Torna l'alga tossica, a rischio il litorale tra San Giorgio e Torre a Mare

Superati i livelli di guardia nel tratto in prossimità del Lido Il Trullo. La situazione monitorata dall'Arpa, che ha comunicato i dati alla Asl. Per il momento nessun divieto di balneazione, ma resta l'invito alla prudenza

Torna l'alga tossica sulle coste baresi. A mettere in evidenza la concentrazione anomala di Ostreopsis Ovata sono stati gli ultimi rilievi compiuti dall'Agenzia regionale per la Protezione dell'Ambiente.

ALLARME SUL LITORALE A SUD DI BARI - A rischio, secondo i risultati delle analisi effettuate negli ultimi giorni dai tecnici dell'Arpa, in particolare il litorale a sud di Bari, tra San Giorgio e Torre a Mare, in prossimità del Lido Il Trullo (tra i 20 punti di rilevazione regionali in cui vengono effettuati i prelievi). "Qui - spiega a Bari Today il direttore scientifico dell'Arpa Massimo Blonda - sono stati rilevati livelli di concentrazione dell'alga superiori ai limiti stabiliti dal Ministero della Salute, facendo scattare la nostra comunicazione alle istituzioni competenti (Regione, ASL e Comune, ndr) che dovranno adesso decidere le eventuali misure da adottare".

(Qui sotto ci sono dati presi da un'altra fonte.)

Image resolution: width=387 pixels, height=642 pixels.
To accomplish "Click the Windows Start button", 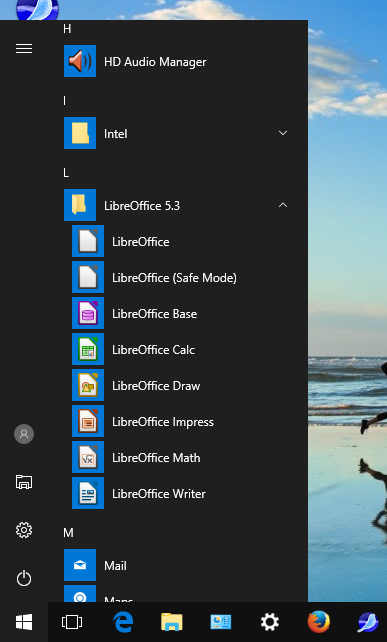I will [24, 622].
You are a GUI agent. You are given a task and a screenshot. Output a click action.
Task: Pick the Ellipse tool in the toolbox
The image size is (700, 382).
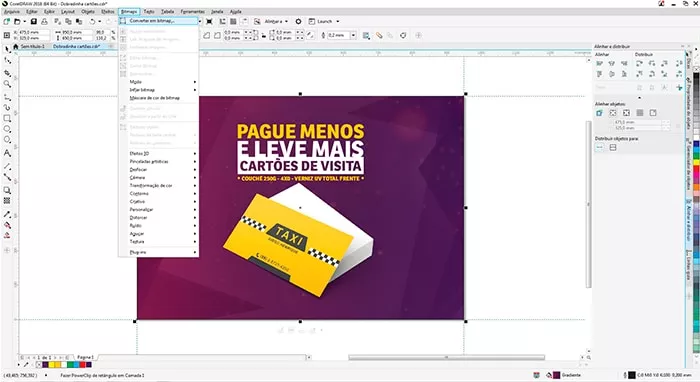[7, 129]
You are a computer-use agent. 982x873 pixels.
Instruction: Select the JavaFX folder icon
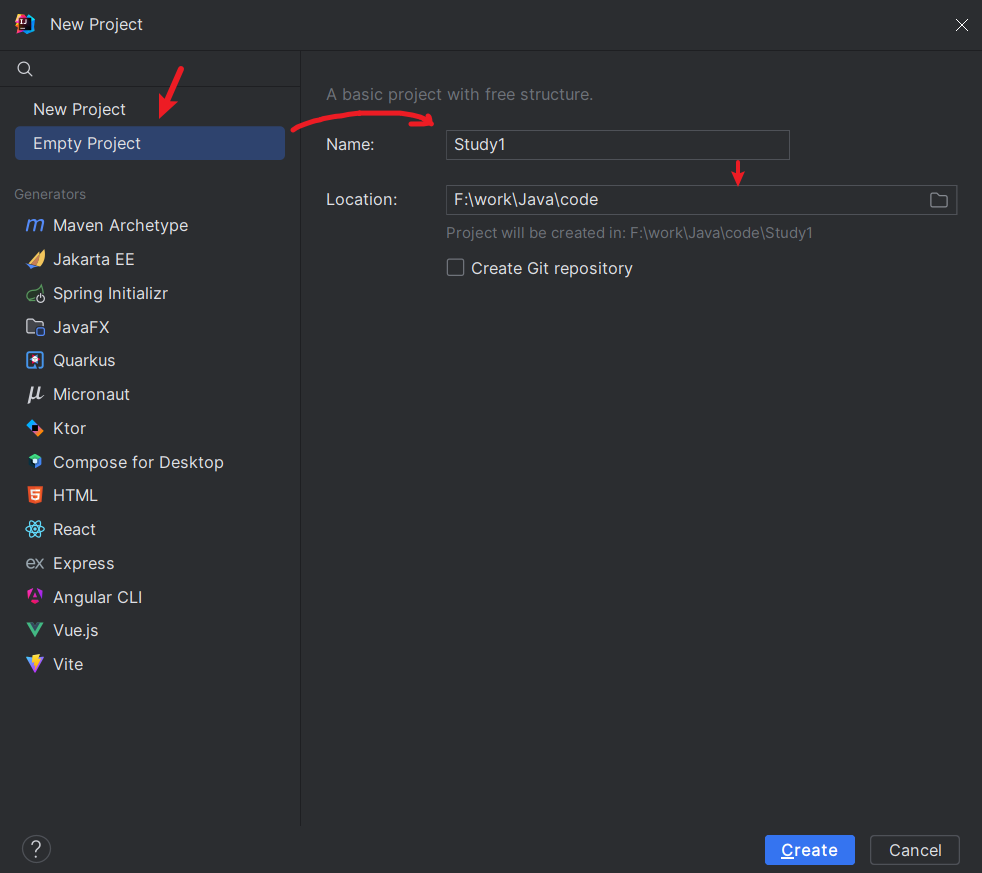click(35, 327)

Non è la prima volta che il fenomeno dell'Ostreopsis Ovata si presenta sulle coste pugliesi e baresi, ma quest'anno, spiega ancora Blonda, i problemi legati alla presenza di questa microalga di origine tropicale si stanno manifestando con maggiore ritardo. L'anno scorso, ad esempio, i primi casi si erano registrati già a metà agosto. A far 'esplodere' il fenomeno ha contribuito senza dubbio il forte vento di maestrale degli ultimi giorni. L'Ostreopsis Ovata, infatti, prolifera in acque calme e in presenza di alte temperature, ma sprigiona la sua carica tossica con le mareggiate, che favoriscono la formazione di aerosol marino, che  contribuisce a diffondere la tossina nell’aria.

I SINTOMI DELL'INTOSSICAZIONE - Il contatto con la tossina contenuta nell'Ostreopsis Ovata può provocare nell'uomo disturbi quali riniti, faringiti, laringiti, bronchiti, febbre alta, dermatiti, congiuntiviti. L'intossicazione può avvenire attraverso il contatto diretto con l'alga, ma soprattutto per inalazione.

I CONSIGLI PER EVITARE RISCHI - Il primo consiglio per evitare i disturbi è dunque quello di evitare il prolungato stazionamento nelle zone a rischio, in particolare nei giorni di maestrale. In secondo luogo, è bene evitare di fare il bagno nelle acque in cui si registra un'elevata concentrazione di Ostreopsis Ovata. Il terzo consiglio è di carattere alimentare: andrebbe evitato il consumo di frutti di mare crudi, e in particolare di ricci, che a causa della loro struttura potrebbero potenzialmente accumulare la tossina.

Per il momento, comunque, non si registrano casi di intossicazioni. Le rilevazioni dell'Arpa saranno ripetute nei prossimi giorni per monitorare l'evoluzione della situazione.